>> BEGIN PROVIDED RECORDS
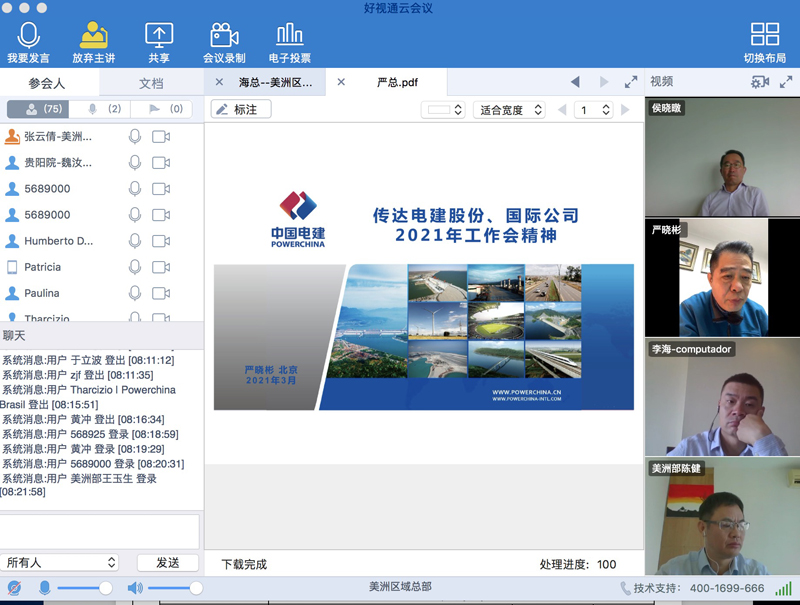
Task: Open the 适合宽度 zoom dropdown
Action: click(508, 110)
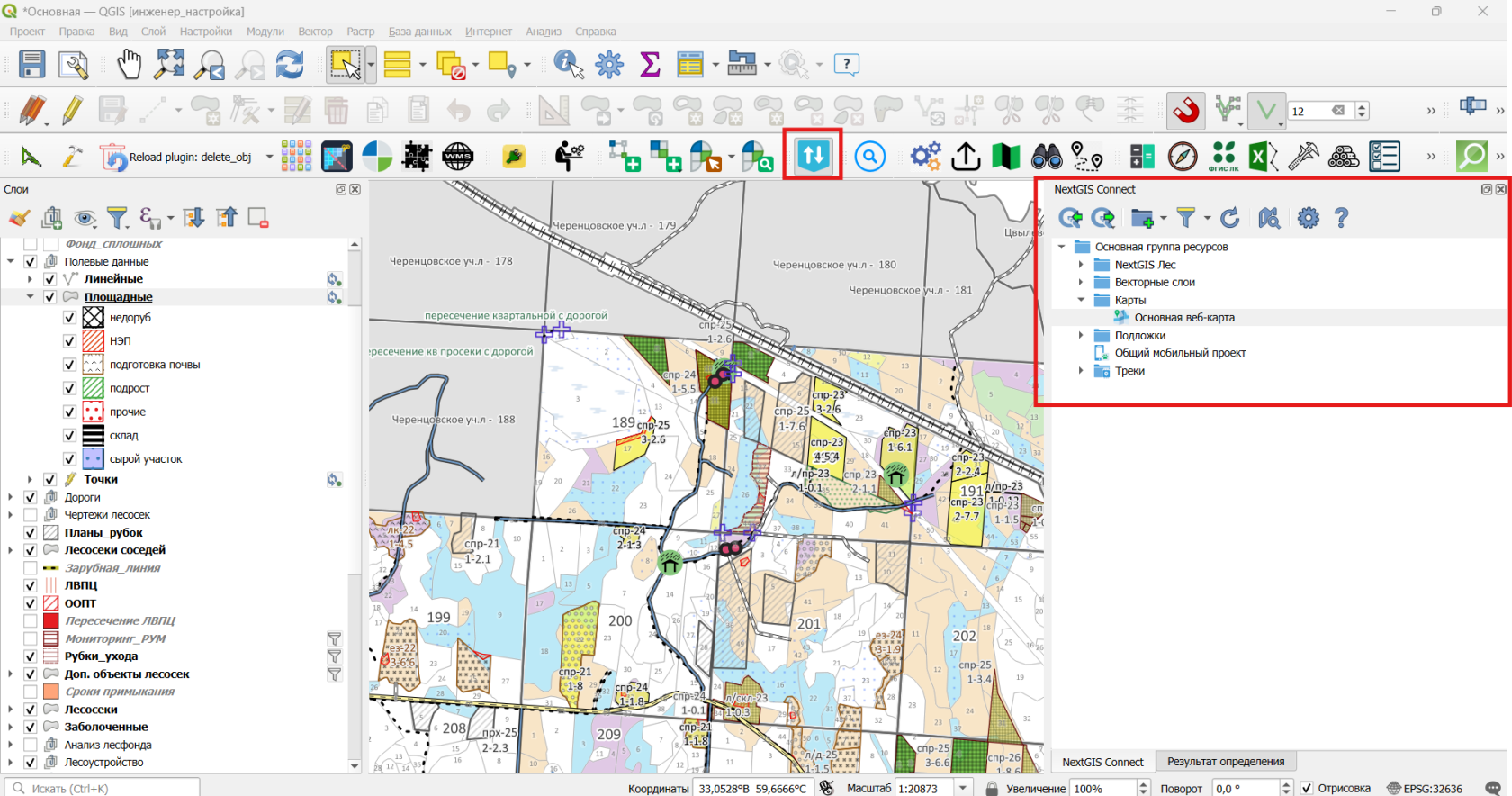
Task: Select the Pan Map hand tool
Action: pyautogui.click(x=129, y=65)
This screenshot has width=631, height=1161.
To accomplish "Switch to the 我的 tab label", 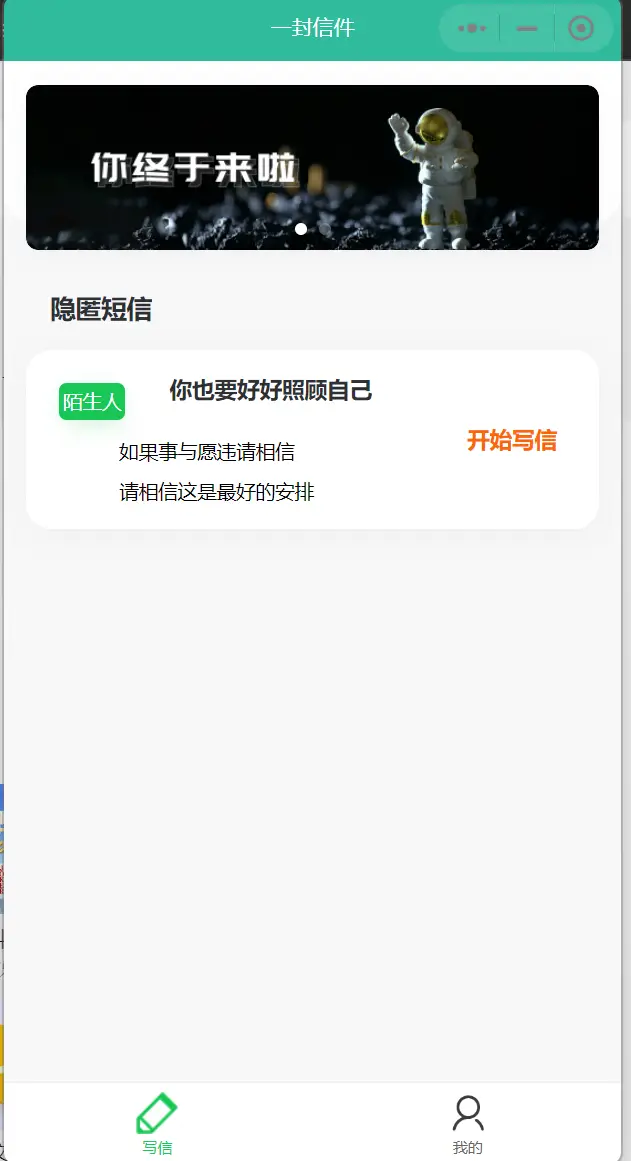I will tap(467, 1148).
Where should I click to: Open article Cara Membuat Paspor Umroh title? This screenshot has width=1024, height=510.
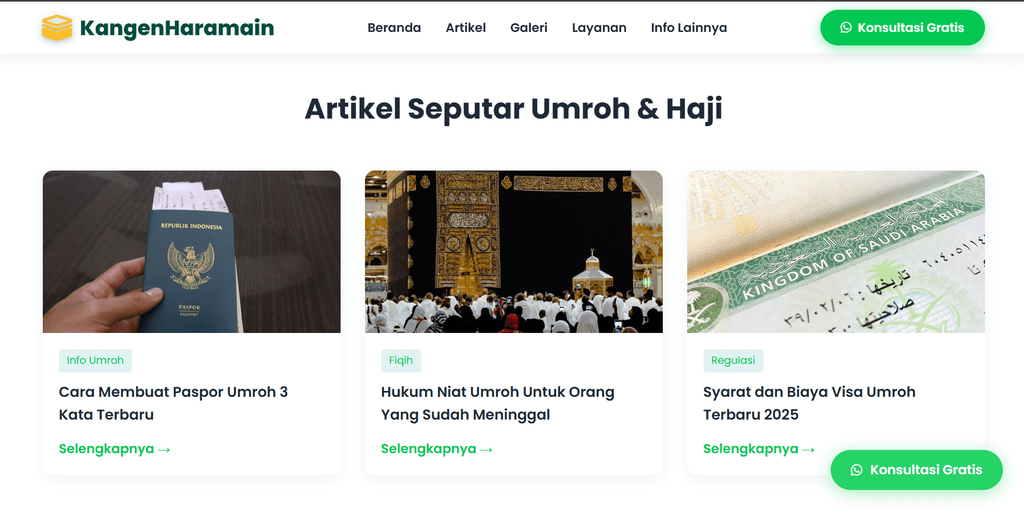click(x=173, y=404)
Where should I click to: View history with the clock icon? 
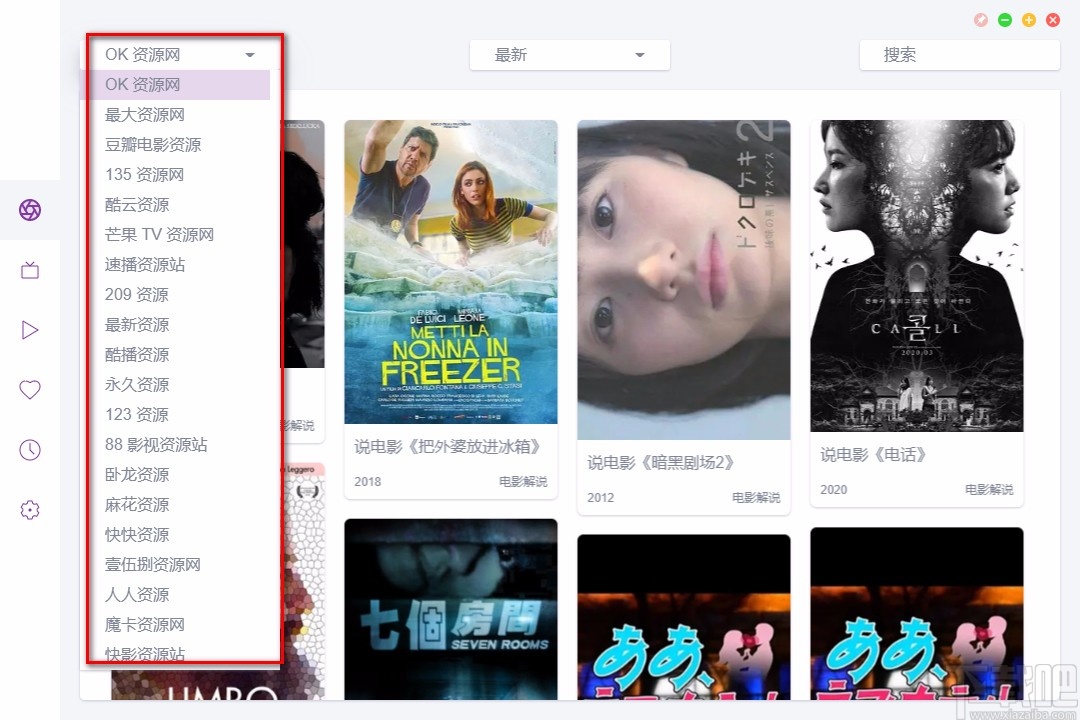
>> END PROVIDED RECORDS
*WRITTEN EXERCISE:* Starting with the line that contains "Where should I click to: Open" and going on through the end of the items, write those lines out again with "clock icon" changed to "clock symbol" and everything else the same. Leave the pictures out of your answer.

*ANSWER TO THIS EXERCISE:*
Where should I click to: Open article Cara Membuat Paspor Umroh title? This screenshot has width=1024, height=510.
click(x=173, y=404)
Where should I click to: View history with the clock symbol? 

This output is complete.